- **AUFGABEN**
[1] Gib den Abschnitt im Text über Liebe und ihre Missverständnisse wieder, beginnend bei „Er wird dann“ und endend bei „ihr zu finden.“. Benenne dabei „summum bonum“ in „höchstes Gut“ um.
[2] Führe den Text über Liebe und ihre Missverständnisse im Anschluss an seinen letzten Satz weiter.

- **TEXTAUSZUG**

In vielen Thread-Eröffnungen in den modernen Liebesforen heißt es, dass man den Partner (über den man anschließend Klage führt) „über alles“ oder oft auch „abgöttisch“ liebe. Dazu schreibt Erich Fromm in seinem berühmten Werk „Die Kunst des Liebens“:

 

Eine Form der Pseudoliebe, die nicht selten als die Große Liebe erlebt wird, ist die abgöttische Liebe. Wenn jemand noch nicht das Niveau erreicht hat, wo er ein Gefühl der Identität, des Ich-Seins hat, das sich auf die produktive Entfaltung seiner eigenen Kräfte gründet, neigt er dazu, die geliebte Person zu vergöttern.

Er wird dann seinen eigenen Kräften entfremdet und projiziert sie auf die geliebte Person, die er als summum bonum als Inbegriff aller Liebe, allen Lichts und aller Seligkeit verehrt. Bei diesem Prozess beraubt er sich völlig des Gefühls von eigener Stärke und verliert sich in der geliebten Person anstatt sich in ihr zu finden.

 

Entsprechend unreif ist dann auch das Verhalten, dass der Poster auch noch triumphierend schildert. Ein anderes Mißverständnis der Liebe ist das Brauchen. "Ich brauche dich so sehr" gilt in der romantischen Literatur als einer der höchsten Liebesschwüre. Und von anderen gebraucht zu werden, gibt das Gefühl, wirklich geliebt zu werden. Dazu schreibt Ron Smothermon in seinem Buch "Drehbuch für die Meisterschaft im Leben": "Sie können unmöglich lieben was Sie brauchen." Das leuchtet ein, wenn man sich das oben Gesagte noch einmal vor Augen führt. Lieben ist nicht haben wollen sondern geben. Wie soll da "brauchen", die massivste Form von "haben wollen", Liebe bedeuten?

- **EINTRÄGE**
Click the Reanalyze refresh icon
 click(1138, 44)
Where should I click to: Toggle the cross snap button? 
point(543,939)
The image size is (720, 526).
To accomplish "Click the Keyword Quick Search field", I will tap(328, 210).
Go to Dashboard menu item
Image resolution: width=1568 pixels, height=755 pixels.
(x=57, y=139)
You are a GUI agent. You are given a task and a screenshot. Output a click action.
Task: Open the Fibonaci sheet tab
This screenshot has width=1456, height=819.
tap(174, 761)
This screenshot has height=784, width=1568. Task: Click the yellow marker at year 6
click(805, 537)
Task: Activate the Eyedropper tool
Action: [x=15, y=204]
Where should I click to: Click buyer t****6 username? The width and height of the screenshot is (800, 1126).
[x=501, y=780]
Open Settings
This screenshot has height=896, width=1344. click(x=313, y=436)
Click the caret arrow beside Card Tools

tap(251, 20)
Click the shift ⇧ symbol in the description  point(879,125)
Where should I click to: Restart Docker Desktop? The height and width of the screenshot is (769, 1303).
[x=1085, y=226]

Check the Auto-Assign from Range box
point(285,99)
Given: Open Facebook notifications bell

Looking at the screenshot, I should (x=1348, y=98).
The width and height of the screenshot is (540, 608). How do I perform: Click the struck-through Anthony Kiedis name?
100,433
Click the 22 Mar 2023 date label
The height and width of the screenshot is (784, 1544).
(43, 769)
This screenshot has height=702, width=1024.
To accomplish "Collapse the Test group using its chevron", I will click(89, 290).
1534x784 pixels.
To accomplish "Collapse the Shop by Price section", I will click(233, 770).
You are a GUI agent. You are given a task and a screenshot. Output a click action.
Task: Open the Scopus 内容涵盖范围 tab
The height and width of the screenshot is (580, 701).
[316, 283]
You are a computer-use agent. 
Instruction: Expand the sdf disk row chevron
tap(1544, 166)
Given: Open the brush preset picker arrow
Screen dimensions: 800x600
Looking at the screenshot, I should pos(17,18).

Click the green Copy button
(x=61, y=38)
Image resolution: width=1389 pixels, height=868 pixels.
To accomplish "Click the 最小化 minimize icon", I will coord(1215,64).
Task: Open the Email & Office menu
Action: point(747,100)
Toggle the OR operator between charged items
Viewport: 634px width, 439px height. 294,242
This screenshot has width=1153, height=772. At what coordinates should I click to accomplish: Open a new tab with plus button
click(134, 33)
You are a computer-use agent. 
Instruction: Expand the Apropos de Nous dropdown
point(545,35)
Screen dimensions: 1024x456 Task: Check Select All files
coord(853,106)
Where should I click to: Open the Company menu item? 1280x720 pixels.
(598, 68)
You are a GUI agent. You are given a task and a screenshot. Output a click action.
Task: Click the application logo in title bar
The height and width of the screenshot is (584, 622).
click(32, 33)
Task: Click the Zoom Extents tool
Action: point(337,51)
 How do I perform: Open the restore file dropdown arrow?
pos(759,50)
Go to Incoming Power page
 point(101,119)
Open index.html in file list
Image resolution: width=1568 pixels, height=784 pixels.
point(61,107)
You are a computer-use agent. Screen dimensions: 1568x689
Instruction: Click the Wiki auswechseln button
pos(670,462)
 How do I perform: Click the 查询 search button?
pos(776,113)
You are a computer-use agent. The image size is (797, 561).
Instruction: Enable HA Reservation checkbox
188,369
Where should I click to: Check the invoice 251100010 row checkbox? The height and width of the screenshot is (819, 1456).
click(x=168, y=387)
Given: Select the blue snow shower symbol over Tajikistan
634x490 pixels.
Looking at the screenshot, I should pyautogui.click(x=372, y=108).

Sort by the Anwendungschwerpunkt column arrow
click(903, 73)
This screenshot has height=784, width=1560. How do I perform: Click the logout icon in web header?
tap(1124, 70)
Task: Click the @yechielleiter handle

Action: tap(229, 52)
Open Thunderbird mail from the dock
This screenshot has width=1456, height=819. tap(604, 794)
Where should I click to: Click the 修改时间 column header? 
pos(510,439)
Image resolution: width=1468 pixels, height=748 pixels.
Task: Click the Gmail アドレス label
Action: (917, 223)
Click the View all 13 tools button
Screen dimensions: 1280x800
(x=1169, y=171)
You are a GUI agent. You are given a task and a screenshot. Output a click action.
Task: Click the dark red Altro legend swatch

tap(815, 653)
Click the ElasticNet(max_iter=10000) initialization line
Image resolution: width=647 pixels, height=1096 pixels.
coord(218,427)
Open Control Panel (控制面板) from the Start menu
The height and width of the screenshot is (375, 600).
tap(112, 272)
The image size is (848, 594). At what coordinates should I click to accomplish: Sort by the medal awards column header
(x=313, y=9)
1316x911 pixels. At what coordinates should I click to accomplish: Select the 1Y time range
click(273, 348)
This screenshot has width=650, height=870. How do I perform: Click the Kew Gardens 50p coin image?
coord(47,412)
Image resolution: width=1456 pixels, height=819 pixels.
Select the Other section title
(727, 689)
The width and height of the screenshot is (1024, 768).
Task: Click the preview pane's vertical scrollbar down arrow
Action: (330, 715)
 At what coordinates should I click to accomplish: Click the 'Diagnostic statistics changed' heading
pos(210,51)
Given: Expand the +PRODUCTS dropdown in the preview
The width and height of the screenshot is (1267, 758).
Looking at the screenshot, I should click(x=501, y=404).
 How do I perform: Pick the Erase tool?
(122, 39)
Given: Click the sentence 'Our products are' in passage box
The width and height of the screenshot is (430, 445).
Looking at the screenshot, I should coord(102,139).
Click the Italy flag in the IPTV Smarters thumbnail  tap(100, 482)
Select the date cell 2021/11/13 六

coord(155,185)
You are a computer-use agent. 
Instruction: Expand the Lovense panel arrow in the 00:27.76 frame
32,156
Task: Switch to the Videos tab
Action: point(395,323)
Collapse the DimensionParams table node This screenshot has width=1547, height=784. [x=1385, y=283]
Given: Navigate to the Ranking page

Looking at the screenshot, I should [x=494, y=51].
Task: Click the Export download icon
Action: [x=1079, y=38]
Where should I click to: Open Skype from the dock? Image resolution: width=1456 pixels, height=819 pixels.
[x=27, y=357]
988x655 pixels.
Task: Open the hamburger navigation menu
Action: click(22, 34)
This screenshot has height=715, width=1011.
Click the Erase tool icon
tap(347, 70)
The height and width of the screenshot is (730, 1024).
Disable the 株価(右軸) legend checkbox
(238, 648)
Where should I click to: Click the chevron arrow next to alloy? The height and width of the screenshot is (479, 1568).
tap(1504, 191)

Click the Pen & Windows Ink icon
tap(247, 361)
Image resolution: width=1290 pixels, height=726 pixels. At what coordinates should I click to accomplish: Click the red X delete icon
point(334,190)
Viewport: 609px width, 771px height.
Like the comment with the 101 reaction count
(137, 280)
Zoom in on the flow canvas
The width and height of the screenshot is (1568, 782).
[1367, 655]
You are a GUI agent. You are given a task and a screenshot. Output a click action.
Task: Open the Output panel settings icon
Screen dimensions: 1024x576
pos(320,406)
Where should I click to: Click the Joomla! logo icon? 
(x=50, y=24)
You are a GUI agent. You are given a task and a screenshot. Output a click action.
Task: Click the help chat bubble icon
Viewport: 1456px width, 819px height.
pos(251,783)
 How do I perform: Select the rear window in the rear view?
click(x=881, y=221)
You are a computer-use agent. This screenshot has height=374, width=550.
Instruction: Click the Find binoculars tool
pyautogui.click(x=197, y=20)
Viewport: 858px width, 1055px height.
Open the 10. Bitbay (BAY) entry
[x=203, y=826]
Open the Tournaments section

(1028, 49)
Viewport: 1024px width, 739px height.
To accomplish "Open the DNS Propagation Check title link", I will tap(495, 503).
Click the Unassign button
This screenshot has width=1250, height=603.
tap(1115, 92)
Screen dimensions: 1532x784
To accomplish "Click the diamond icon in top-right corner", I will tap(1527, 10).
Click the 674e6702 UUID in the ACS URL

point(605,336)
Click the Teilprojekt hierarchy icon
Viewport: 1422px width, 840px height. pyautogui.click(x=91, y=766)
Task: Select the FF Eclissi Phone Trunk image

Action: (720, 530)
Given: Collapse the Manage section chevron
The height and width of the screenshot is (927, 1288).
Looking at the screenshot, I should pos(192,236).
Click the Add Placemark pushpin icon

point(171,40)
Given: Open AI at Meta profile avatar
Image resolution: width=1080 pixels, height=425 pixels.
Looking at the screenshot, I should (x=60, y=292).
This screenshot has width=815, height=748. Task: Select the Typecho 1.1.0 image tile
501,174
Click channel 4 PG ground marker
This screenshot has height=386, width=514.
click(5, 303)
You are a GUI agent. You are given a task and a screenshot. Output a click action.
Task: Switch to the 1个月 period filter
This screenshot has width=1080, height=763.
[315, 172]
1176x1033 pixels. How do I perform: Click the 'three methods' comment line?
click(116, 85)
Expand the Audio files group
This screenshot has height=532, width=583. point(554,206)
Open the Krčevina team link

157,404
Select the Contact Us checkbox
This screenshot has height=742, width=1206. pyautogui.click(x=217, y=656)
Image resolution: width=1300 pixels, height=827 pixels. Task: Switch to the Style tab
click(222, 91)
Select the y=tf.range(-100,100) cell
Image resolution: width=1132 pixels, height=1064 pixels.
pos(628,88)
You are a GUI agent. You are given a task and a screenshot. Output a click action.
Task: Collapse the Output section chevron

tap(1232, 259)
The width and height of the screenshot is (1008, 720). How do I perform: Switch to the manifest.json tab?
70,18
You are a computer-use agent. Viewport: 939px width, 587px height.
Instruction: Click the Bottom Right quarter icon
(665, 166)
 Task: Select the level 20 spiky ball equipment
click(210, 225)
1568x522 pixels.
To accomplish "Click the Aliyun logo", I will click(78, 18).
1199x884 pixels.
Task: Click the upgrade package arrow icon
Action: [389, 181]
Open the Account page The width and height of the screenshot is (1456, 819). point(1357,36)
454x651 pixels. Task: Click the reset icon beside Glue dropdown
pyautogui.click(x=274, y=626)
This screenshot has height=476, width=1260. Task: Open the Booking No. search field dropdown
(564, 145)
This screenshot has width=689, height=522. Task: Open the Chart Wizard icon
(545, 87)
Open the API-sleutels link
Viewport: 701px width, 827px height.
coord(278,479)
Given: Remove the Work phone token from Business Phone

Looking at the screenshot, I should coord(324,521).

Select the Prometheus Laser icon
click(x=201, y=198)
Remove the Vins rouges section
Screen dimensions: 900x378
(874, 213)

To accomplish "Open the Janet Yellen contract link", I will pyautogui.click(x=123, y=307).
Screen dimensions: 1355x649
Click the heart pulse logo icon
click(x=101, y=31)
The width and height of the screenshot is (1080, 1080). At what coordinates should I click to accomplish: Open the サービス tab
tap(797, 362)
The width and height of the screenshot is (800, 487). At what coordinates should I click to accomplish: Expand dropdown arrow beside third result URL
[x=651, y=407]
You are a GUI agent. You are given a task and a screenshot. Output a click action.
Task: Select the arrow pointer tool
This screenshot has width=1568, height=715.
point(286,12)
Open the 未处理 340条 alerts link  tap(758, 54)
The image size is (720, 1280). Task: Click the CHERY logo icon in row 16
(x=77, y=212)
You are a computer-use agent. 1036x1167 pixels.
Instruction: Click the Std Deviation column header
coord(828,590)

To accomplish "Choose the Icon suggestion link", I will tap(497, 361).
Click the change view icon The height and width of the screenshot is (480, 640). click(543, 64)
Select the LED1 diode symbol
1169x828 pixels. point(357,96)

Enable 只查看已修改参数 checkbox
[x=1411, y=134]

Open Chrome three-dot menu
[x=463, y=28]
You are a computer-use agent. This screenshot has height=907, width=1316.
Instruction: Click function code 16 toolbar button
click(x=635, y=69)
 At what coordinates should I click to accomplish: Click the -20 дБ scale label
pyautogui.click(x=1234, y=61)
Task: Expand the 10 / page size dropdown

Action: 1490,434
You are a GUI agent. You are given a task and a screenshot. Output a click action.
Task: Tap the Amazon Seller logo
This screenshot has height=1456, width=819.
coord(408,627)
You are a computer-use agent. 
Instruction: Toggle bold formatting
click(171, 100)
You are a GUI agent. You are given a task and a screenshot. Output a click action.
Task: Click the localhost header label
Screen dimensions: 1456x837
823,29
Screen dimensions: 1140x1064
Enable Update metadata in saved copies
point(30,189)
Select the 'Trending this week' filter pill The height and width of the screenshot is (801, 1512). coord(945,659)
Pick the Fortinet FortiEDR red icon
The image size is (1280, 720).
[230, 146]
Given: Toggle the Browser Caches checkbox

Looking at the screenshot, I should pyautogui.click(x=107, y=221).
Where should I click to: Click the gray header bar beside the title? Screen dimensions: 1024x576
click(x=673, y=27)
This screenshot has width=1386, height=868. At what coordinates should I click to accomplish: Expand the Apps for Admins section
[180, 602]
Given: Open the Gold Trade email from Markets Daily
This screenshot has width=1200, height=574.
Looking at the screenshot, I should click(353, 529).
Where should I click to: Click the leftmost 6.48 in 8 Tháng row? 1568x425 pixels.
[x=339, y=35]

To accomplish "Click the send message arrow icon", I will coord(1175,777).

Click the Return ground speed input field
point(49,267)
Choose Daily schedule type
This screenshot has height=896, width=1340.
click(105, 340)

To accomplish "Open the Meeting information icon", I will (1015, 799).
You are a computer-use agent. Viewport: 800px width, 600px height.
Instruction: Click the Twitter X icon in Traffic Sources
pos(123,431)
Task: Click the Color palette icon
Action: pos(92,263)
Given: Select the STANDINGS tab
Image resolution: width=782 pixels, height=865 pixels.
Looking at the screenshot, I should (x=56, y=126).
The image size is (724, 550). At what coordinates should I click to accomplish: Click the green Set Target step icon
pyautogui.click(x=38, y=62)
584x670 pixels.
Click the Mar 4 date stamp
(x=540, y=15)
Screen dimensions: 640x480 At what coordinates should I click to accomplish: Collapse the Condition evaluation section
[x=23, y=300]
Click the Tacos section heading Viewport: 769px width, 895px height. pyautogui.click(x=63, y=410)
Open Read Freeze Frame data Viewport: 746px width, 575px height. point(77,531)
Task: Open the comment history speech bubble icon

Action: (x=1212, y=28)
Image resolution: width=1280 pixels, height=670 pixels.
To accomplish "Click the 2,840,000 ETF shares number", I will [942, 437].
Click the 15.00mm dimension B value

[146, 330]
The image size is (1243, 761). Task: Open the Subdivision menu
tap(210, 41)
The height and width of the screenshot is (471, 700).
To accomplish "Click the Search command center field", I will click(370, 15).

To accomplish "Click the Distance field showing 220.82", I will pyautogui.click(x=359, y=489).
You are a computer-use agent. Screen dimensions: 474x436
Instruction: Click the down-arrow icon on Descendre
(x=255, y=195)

- **LÖSUNGEN**
[1]
Er wird dann seinen eigenen Kräften entfremdet und projiziert sie auf die geliebte Person, die er als höchstes Gut als Inbegriff aller Liebe, allen Lichts und aller Seligkeit verehrt. Bei diesem Prozess beraubt er sich völlig des Gefühls von eigener Stärke und verliert sich in der geliebten Person anstatt sich in ihr zu finden.

[2]
 

In ihrem Buch „Eifersucht“ schreibt die Münchner Psychotherapeutin Hildegard Baumgart:

 

Die Utopie des Verschmelzens, des dauernden Aufeinanderbezogenseins, an die oft wider alle Vernunft, dafür aber mit allen Fasern des Herzens geglaubt wird, lässt sich ja nie halten, sondern höchstens für Augenblicke (nicht nur orgastische) erreichen.

 

Unter den unzähligen Zitaten zum Thema Liebe, die sich Laufe der Jahre in meinen Notizbüchern angesammelt haben, gefällt mir immer noch eins von Heinz Körner am besten:

Liebe heißt, den geliebten Menschen zu fördern, befreien, beleben, behüten.

 

Genau das ist es: Ich liebe dich soll nicht heißen Ich will etwas von dir, sondern ich will dir etwas geben. Ich will dir gut tun. In diese Auffassung von Liebe passt es nicht, Forderungen zu stellen, etwas zu verbieten oder Gebote aufzuerlegen, auch nicht – und jetzt ist mir Protest und Aufbegehren sicher – das der Treue. In seinem Standardwerk Die Liebe, das Ende der Achtzigerjahre großes Aufsehen erregt hat und immer noch ein Bestseller ist, schrieb Peter Lauster:

 

Nun kommt der Pferdefuß: ein wirklich liebesfähiger Mensch, für den nur die Liebe zählt, ... ist nicht treu, schon gar nicht ein Leben lang. Ein Mensch, der lieben kann, bleibt der Liebe treu, für ihn ist es wichtiger, zu lieben, als treu zu sein.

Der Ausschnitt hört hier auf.